# TiVo Mini Wall Mount



## Jim1348 (Jan 3, 2015)

I just found out about the TiVo Mini Wall Mount. Is anybody here using one of these? Are they a good accessory?

I also have an Apple TV that I Am considering mounting. It looks like I may have more choices for mounting the Apple TV than I do the TiVo Mini.

I was just going to try using Velcro, but these solutions look better right now.

| TiVo


----------



## southerndoc (Apr 5, 2003)

All of my Minis are mounted to the back of the TV except the one in our master bedroom. I have it mounted on the back of the dresser where the TV sits. The mount works like a charm.


----------



## rdrrepair (Nov 24, 2006)

My 4 TiVo minis, non VOX, have notches built into them to mount to the wall.
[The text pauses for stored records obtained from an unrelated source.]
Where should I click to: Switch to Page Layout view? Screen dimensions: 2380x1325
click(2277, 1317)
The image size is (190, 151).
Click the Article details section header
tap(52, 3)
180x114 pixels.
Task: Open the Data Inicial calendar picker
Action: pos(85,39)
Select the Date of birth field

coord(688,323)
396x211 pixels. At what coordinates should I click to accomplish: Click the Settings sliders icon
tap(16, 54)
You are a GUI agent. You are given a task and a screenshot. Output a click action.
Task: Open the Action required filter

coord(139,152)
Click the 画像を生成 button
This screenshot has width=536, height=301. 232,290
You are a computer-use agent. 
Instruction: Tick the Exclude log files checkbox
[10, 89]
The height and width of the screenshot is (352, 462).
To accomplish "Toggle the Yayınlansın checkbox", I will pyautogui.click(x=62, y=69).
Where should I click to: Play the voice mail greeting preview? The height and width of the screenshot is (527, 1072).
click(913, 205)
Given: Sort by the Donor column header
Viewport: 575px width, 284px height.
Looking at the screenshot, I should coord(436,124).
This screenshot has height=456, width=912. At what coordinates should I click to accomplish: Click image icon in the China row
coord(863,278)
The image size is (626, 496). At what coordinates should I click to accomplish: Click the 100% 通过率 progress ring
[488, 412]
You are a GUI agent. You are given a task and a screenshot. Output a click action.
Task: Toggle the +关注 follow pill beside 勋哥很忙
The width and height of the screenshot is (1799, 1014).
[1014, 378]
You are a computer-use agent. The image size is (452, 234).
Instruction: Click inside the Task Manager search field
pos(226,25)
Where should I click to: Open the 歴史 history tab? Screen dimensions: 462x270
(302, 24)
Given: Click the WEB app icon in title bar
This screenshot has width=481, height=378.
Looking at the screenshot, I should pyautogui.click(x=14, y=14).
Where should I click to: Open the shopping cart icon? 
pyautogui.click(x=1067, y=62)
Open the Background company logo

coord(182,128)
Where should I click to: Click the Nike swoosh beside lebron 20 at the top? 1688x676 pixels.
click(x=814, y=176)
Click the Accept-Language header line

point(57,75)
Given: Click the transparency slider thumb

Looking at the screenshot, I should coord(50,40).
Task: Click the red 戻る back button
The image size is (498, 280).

No other mount is required.


----------



## anthem11 (May 15, 2012)

I removed the feet off of my minis and used hook and loop to affix them to the back of my wall mounted tv. It only cost a few bucks.


----------



## mdavej (Aug 13, 2015)

You can get a lot of velcro for $20. Works just as well as that bracket from Tivo. I personally just loop a tie wrap through the holes on the Mini and vent/mounting holes on my TV - cost: $0. I see no reason to mount to the wall instead of the back of the TV.


----------



## Jim1348 (Jan 3, 2015)

anthem11 said:


> I removed the feet off of my minis and used hook and loop to affix them to the back of my wall mounted tv. It only cost a few bucks.


I am thinking about using Velcro. Is it easy to remove the feet from the TiVo Mini?


----------



## anthem11 (May 15, 2012)

Jim1348 said:


> I am thinking about using Velcro. Is it easy to remove the feet from the TiVo Mini?


Yep!


----------



## rodney111 (Jul 22, 2014)

If anyone has time, could they post pictures of how they fixed their mini to the the back of the TV with velcro or loops, or taking the feet off? I would rather do this than buy multiple brackets. I'm setting up a new house and will have multiple minis. Thanks!


----------